───── Source text ─────
The Chamber of Deputies () is a federal legislative body and the lower house of the National Congress of Brazil. The chamber comprises 513 deputies, who are elected by proportional representation to serve four-year terms. The current President of the Chamber is the Deputy Arthur Lira (PP-AL), who was elected on 1 February 2021.

Structure 
The number of deputies elected is proportional to the size of the population of the respective state (or of the Federal District) as of 1994. However, no delegation can be made up of less than eight or more than seventy seats. Thus the least populous state elects eight federal deputies and the most populous elects seventy. These restrictions favour the smaller states at the expense of the more populous states and so the size of the delegations is not exactly proportional to population.

Elections to the Chamber of Deputies are held every four years, with all seats up for election.

Federal representation
A census held every 10 years by the Brazilian Institute of Geography and Statistics is used as the basis for the distribution of the seats. Proportionality is followed as a principle, with the exception that there should be a minimum of eight (8) members and a maximum of seventy (70) members per state. Per the 2010 census, states with 3,258,117 inhabitants upwards have 9 to 70 deputies. 

As a result, although most states hover around an average of 362,013 inhabitants by deputy (per the 2010 census), some states with smaller populations have a much lower average, such as Roraima (1 for 51,000 inhabitants).

Present composition

Partisan blocs composition
Partisan bloc leadership is organized into the following roles:
 Government Leader: elected by members of the party of the Cabinet in the Chamber to speak on behalf of the cabinet
 Majority Leader: elected by the leaders of the majority bloc in the Chamber, usually in support of the Cabinet
 Opposition Leader: elected by the members of the largest party in opposition to the Cabinet
 Minority Leader: elected by the leaders of the minority bloc, usually in opposition to the Cabinet

Bodies
The House of Deputies is composed of the Bureau of the Chamber of Deputies of Brazil by College Leaders and the Commissions, which can be permanent, temporary, or special inquiry.
───── Dataset extract ─────
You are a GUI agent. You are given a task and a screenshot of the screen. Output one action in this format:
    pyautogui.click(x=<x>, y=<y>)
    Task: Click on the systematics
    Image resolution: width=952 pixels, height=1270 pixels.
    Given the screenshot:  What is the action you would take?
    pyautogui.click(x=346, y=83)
─────
#### [Apply what you read]
1) Answer these questions from the text on Brazil's Chamber of Deputies:
(a) How many deputies make up the chamber?
(b) Which body conducts the census used as the basis for distributing seats?
(c) Who elects the Minority Leader?
2) Proceed with the text on Brazil's Chamber of Deputies, starting after its last sentence.
The stored data is separate material and has no connection to the text on Brazil's Chamber of Deputies.

#### [Written answers]
1)
(a) 513 deputies.
(b) The Brazilian Institute of Geography and Statistics.
(c) The leaders of the minority bloc.

2)
Bureau of the Chamber of Deputies of Brazil
The current composition of the Board of the Chamber of Deputies is the following:

President: Arthur Lira (PP-AL)
1st Vice President: Marcos Pereira (Republicanos-SP) 
2nd Vice President: Sóstenes Cavalcante (PL-RJ) 
1st Secretary: Luciano Bivar (UNIÃO-PE) 
2nd Secretary: Maria do Rosário (PT-RS) 
3rd Secretary: Júlio Cesar (PSD-PI) 
4th Secretary: Lucio Mosquini (MDB-RO) 
1st Substitute: Gilberto Nascimento (PSC-SP) 
2nd Substitute: Pompeo de Mattos (PDT-RS) 
3rd Substitute: Beto Pereira (PSDB-MS) 
4th Substitute: André Ferreira (PL-PE)

Standing committees 

On 6 March 2012, was defined division of committees between parties. The House President, Marco Maia, believes that the proportionality between the parties / blocs must take into account the data of the last election. Thus, PT and PMDB, with the highest benches, were three committees (the PT made the choice first). DEM and PSDB, the two largest opposition, were two commissions each. On the other hand, PSD, most harmed by this decision, filed a lawsuit in the Supreme Court (STF) trying to reverse this decision.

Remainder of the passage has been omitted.